═════ Provided records
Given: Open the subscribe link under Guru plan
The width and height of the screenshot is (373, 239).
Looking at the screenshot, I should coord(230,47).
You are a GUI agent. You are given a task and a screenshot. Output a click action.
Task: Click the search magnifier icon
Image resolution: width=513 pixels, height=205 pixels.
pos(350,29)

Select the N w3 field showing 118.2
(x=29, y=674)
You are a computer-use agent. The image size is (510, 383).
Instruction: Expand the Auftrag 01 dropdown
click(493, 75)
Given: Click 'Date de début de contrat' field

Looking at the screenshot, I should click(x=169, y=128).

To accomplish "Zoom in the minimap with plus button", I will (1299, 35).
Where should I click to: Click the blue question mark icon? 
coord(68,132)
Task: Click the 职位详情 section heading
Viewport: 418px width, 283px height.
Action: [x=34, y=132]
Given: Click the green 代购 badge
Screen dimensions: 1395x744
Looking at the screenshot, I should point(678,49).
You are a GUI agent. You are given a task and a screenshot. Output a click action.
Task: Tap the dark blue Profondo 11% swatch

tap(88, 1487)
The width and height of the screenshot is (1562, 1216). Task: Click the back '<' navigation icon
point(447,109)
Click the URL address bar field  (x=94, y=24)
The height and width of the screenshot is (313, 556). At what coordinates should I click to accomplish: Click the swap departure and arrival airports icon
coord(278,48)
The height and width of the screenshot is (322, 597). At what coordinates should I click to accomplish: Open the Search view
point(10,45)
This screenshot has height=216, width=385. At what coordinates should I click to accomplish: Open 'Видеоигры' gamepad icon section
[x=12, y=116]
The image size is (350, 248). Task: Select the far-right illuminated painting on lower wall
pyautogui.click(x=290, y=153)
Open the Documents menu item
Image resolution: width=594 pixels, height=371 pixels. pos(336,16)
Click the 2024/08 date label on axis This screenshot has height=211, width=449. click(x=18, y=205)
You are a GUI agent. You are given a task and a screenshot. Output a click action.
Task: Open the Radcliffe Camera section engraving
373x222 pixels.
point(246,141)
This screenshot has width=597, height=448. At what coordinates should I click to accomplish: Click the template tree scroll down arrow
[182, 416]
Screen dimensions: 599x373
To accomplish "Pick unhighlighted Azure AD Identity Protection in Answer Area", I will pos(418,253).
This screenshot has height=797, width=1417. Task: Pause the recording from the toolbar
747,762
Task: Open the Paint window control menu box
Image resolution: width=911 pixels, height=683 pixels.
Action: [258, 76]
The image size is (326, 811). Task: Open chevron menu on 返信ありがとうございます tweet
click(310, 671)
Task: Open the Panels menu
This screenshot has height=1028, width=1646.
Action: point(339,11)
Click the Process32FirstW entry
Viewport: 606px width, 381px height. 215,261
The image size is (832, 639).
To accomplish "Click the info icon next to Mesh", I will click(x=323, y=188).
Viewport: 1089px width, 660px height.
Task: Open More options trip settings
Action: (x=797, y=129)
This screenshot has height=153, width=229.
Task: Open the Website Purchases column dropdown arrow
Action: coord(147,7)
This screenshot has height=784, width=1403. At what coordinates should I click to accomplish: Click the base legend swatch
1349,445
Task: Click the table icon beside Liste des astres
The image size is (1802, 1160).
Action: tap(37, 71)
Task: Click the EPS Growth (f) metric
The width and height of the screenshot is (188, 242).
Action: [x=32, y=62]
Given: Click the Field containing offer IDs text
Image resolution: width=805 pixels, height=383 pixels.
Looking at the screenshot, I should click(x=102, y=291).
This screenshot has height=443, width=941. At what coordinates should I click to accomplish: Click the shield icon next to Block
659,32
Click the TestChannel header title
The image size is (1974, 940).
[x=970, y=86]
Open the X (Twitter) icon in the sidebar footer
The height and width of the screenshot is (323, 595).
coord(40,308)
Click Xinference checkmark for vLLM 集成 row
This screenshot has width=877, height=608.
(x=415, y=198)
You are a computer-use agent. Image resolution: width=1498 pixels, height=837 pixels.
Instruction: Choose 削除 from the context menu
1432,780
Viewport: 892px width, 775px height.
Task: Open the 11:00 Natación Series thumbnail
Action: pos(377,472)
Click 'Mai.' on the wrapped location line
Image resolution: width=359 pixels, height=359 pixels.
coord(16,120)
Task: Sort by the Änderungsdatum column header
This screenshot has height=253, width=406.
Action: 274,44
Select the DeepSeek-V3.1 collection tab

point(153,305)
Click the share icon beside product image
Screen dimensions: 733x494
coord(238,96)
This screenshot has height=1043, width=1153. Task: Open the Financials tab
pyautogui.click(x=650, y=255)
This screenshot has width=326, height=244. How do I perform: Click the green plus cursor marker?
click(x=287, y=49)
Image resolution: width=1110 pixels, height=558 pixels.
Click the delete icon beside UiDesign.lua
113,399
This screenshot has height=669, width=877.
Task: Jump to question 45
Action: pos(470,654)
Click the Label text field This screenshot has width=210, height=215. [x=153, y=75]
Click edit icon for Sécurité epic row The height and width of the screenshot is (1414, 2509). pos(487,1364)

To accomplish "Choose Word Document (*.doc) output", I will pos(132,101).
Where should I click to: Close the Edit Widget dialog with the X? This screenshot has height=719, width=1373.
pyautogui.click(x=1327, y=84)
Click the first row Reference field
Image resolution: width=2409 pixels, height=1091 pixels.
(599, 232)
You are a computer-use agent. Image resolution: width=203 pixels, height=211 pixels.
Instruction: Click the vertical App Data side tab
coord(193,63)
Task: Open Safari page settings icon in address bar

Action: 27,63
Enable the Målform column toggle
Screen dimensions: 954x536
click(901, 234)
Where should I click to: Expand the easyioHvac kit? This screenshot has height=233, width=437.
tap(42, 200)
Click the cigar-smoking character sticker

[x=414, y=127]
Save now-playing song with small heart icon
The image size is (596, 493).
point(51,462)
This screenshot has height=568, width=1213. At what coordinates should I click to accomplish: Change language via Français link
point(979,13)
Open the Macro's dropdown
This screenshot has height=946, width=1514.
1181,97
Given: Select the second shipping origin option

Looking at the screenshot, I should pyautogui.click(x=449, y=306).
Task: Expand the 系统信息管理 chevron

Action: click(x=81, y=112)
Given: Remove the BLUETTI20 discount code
══════════
▶ [Work to complete]: Swap "GUI agent" for "interface agent" everywhere in the records, and leave every other word unchanged.

▶ [Output below]:
Given: Open the subscribe link under Guru plan
The width and height of the screenshot is (373, 239).
Looking at the screenshot, I should coord(230,47).
You are a interface agent. You are given a task and a screenshot. Output a click action.
Task: Click the search magnifier icon
Image resolution: width=513 pixels, height=205 pixels.
pos(350,29)

Select the N w3 field showing 118.2
(x=29, y=674)
You are a computer-use agent. The image size is (510, 383).
Instruction: Expand the Auftrag 01 dropdown
click(493, 75)
Given: Click 'Date de début de contrat' field

Looking at the screenshot, I should click(x=169, y=128).

To accomplish "Zoom in the minimap with plus button", I will (1299, 35).
Where should I click to: Click the blue question mark icon? 
coord(68,132)
Task: Click the 职位详情 section heading
Viewport: 418px width, 283px height.
Action: [x=34, y=132]
Given: Click the green 代购 badge
Screen dimensions: 1395x744
Looking at the screenshot, I should point(678,49).
You are a interface agent. You are given a task and a screenshot. Output a click action.
Task: Tap the dark blue Profondo 11% swatch

tap(88, 1487)
The width and height of the screenshot is (1562, 1216). Task: Click the back '<' navigation icon
point(447,109)
Click the URL address bar field  (x=94, y=24)
The height and width of the screenshot is (313, 556). At what coordinates should I click to accomplish: Click the swap departure and arrival airports icon
coord(278,48)
The height and width of the screenshot is (322, 597). At what coordinates should I click to accomplish: Open the Search view
point(10,45)
This screenshot has height=216, width=385. At what coordinates should I click to accomplish: Open 'Видеоигры' gamepad icon section
[x=12, y=116]
The image size is (350, 248). Task: Select the far-right illuminated painting on lower wall
pyautogui.click(x=290, y=153)
Open the Documents menu item
Image resolution: width=594 pixels, height=371 pixels. pos(336,16)
Click the 2024/08 date label on axis This screenshot has height=211, width=449. click(x=18, y=205)
You are a interface agent. You are given a task and a screenshot. Output a click action.
Task: Open the Radcliffe Camera section engraving
373x222 pixels.
point(246,141)
This screenshot has width=597, height=448. At what coordinates should I click to accomplish: Click the template tree scroll down arrow
[182, 416]
Screen dimensions: 599x373
To accomplish "Pick unhighlighted Azure AD Identity Protection in Answer Area", I will pos(418,253).
This screenshot has height=797, width=1417. Task: Pause the recording from the toolbar
747,762
Task: Open the Paint window control menu box
Image resolution: width=911 pixels, height=683 pixels.
Action: [258, 76]
The image size is (326, 811). Task: Open chevron menu on 返信ありがとうございます tweet
click(310, 671)
Task: Open the Panels menu
This screenshot has height=1028, width=1646.
Action: point(339,11)
Click the Process32FirstW entry
Viewport: 606px width, 381px height. 215,261
The image size is (832, 639).
To accomplish "Click the info icon next to Mesh", I will click(x=323, y=188).
Viewport: 1089px width, 660px height.
Task: Open More options trip settings
Action: (x=797, y=129)
This screenshot has height=153, width=229.
Task: Open the Website Purchases column dropdown arrow
Action: coord(147,7)
This screenshot has height=784, width=1403. At what coordinates should I click to accomplish: Click the base legend swatch
1349,445
Task: Click the table icon beside Liste des astres
The image size is (1802, 1160).
Action: tap(37, 71)
Task: Click the EPS Growth (f) metric
The width and height of the screenshot is (188, 242).
Action: [x=32, y=62]
Given: Click the Field containing offer IDs text
Image resolution: width=805 pixels, height=383 pixels.
Looking at the screenshot, I should click(x=102, y=291).
This screenshot has height=443, width=941. At what coordinates should I click to accomplish: Click the shield icon next to Block
659,32
Click the TestChannel header title
The image size is (1974, 940).
[x=970, y=86]
Open the X (Twitter) icon in the sidebar footer
The height and width of the screenshot is (323, 595).
coord(40,308)
Click Xinference checkmark for vLLM 集成 row
This screenshot has width=877, height=608.
(x=415, y=198)
You are a computer-use agent. Image resolution: width=1498 pixels, height=837 pixels.
Instruction: Choose 削除 from the context menu
1432,780
Viewport: 892px width, 775px height.
Task: Open the 11:00 Natación Series thumbnail
Action: pos(377,472)
Click 'Mai.' on the wrapped location line
Image resolution: width=359 pixels, height=359 pixels.
coord(16,120)
Task: Sort by the Änderungsdatum column header
This screenshot has height=253, width=406.
Action: 274,44
Select the DeepSeek-V3.1 collection tab

point(153,305)
Click the share icon beside product image
Screen dimensions: 733x494
coord(238,96)
This screenshot has height=1043, width=1153. Task: Open the Financials tab
pyautogui.click(x=650, y=255)
This screenshot has width=326, height=244. How do I perform: Click the green plus cursor marker?
click(x=287, y=49)
Image resolution: width=1110 pixels, height=558 pixels.
Click the delete icon beside UiDesign.lua
113,399
This screenshot has height=669, width=877.
Task: Jump to question 45
Action: pos(470,654)
Click the Label text field This screenshot has width=210, height=215. [x=153, y=75]
Click edit icon for Sécurité epic row The height and width of the screenshot is (1414, 2509). pos(487,1364)

To accomplish "Choose Word Document (*.doc) output", I will pos(132,101).
Where should I click to: Close the Edit Widget dialog with the X? This screenshot has height=719, width=1373.
pyautogui.click(x=1327, y=84)
Click the first row Reference field
Image resolution: width=2409 pixels, height=1091 pixels.
(599, 232)
You are a computer-use agent. Image resolution: width=203 pixels, height=211 pixels.
Instruction: Click the vertical App Data side tab
coord(193,63)
Task: Open Safari page settings icon in address bar

Action: 27,63
Enable the Målform column toggle
Screen dimensions: 954x536
click(901, 234)
Where should I click to: Expand the easyioHvac kit? This screenshot has height=233, width=437.
tap(42, 200)
Click the cigar-smoking character sticker

[x=414, y=127]
Save now-playing song with small heart icon
The image size is (596, 493).
point(51,462)
This screenshot has height=568, width=1213. At what coordinates should I click to accomplish: Change language via Français link
point(979,13)
Open the Macro's dropdown
This screenshot has height=946, width=1514.
1181,97
Given: Select the second shipping origin option

Looking at the screenshot, I should pyautogui.click(x=449, y=306).
Task: Expand the 系统信息管理 chevron

Action: click(x=81, y=112)
Given: Remove the BLUETTI20 discount code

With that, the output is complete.